You’re most likely to turn to a spreadsheet when your piece contains hundreds or even thousands of notes, and when each note event requires a large number of p-fields.
A spreadsheet offers at least two advantages in such cases. First, the p-fields are automatically aligned in vertical columns—no need to add or remove tab characters, as you would in a text editor, when you add extra digits to numbers or remove digits. This makes it easier to see what you’re doing and to avoid mistakes. Second, in a spreadsheet you can easily edit vertical columns.
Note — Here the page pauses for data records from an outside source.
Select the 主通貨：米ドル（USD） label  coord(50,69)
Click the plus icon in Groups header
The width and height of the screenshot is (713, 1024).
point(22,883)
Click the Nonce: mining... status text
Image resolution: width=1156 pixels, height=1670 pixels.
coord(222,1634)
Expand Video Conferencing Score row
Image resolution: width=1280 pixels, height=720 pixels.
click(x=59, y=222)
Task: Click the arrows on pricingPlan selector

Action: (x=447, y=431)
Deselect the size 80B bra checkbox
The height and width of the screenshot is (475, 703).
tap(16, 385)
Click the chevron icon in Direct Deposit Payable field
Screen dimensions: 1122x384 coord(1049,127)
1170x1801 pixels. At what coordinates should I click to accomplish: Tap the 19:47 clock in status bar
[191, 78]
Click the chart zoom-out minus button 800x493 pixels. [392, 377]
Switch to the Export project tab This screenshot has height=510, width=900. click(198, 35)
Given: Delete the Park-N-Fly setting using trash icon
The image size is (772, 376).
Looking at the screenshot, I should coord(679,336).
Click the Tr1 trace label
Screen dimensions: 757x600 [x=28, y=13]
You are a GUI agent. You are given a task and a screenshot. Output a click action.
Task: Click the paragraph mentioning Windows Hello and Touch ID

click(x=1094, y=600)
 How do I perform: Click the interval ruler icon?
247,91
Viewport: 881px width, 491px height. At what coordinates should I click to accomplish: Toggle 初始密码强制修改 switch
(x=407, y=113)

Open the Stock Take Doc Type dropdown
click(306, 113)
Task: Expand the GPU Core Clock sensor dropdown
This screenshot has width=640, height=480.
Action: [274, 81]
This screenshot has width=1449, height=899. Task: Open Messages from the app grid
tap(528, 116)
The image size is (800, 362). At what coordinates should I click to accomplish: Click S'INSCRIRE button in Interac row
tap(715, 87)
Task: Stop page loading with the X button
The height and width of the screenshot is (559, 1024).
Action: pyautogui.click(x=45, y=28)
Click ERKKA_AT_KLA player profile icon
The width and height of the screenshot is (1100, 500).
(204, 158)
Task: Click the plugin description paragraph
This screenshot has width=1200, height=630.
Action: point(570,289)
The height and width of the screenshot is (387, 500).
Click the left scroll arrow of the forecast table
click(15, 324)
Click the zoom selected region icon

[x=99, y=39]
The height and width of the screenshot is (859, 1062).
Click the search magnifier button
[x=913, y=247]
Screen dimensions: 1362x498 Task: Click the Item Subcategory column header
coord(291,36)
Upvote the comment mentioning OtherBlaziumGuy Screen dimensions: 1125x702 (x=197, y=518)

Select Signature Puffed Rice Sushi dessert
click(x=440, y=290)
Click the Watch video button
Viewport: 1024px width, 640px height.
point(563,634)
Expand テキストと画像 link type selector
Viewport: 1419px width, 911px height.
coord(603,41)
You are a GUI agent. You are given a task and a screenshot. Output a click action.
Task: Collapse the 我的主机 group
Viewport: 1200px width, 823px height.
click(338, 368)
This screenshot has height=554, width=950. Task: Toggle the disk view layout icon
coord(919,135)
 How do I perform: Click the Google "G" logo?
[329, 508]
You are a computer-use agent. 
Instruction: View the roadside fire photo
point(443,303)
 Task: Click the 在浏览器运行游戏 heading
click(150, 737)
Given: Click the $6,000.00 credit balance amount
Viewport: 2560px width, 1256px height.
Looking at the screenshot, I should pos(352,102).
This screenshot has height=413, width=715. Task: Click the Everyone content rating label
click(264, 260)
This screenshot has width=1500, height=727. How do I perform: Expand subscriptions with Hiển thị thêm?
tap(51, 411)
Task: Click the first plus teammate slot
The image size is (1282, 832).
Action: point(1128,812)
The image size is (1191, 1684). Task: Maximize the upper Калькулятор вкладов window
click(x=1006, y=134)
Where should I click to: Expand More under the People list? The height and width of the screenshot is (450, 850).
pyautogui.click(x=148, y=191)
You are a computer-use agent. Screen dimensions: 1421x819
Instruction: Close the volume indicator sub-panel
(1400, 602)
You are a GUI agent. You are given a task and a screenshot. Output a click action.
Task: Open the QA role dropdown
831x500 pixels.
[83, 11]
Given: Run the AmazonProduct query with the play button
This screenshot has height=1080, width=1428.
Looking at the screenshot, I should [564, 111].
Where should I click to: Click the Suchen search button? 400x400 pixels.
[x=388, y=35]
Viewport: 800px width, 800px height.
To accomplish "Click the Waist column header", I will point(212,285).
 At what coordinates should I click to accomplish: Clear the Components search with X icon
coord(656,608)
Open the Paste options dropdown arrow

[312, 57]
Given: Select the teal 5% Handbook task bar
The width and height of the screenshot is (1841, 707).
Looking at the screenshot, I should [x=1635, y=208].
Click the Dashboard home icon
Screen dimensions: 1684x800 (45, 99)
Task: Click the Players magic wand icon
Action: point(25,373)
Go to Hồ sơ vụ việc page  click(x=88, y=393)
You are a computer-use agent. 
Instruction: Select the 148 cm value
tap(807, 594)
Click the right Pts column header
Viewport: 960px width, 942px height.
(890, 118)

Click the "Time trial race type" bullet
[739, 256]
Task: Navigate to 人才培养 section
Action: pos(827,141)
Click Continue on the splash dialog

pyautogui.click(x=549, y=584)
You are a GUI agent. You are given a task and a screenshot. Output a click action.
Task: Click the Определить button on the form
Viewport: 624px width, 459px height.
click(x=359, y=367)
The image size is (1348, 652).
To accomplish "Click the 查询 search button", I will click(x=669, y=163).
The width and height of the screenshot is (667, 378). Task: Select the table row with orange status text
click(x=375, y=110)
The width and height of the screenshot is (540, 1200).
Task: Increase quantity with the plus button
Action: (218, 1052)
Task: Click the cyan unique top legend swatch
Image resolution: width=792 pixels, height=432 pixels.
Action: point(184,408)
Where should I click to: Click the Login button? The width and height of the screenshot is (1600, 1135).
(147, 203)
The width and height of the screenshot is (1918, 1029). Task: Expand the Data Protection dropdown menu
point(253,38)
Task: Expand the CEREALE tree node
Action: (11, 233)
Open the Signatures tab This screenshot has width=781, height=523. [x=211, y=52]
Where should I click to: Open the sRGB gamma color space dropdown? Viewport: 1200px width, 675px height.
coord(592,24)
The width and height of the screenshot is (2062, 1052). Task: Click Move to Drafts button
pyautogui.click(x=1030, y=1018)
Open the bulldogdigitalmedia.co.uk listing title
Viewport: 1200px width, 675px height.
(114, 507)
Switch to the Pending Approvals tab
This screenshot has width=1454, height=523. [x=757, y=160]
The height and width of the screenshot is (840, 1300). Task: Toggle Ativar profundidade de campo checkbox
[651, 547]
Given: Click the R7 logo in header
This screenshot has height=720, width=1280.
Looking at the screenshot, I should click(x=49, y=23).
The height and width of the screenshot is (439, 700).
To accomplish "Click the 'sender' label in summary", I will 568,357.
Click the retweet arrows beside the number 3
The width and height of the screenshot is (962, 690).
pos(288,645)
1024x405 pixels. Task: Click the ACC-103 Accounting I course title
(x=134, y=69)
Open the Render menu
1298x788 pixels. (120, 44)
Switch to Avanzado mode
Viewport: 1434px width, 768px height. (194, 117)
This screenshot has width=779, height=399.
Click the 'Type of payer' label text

If you need to subtract .1 from the amplitude p-fields in a long phrase, for instance, in order to avoid clipping, you can do it quickly with a few mouse-clicks, rather than having to type lots of numbers.
Once you’ve created a score in a spreadsheet, it’s a trivial matter to select the cells containing your score, copy them, and paste them into your .csd or .sco file.
In a spreadsheet program, you can keep several versions of a score on separate sheets to keep backups and do quick comparisons. You can enter formulas into certain cells, and when you’re ready to transfer the data to Csound the spreadsheet will write the result of the formula rather than the formula itself into the copy-paste buffer. This eliminates the need to use some of Csound’s score language syntax.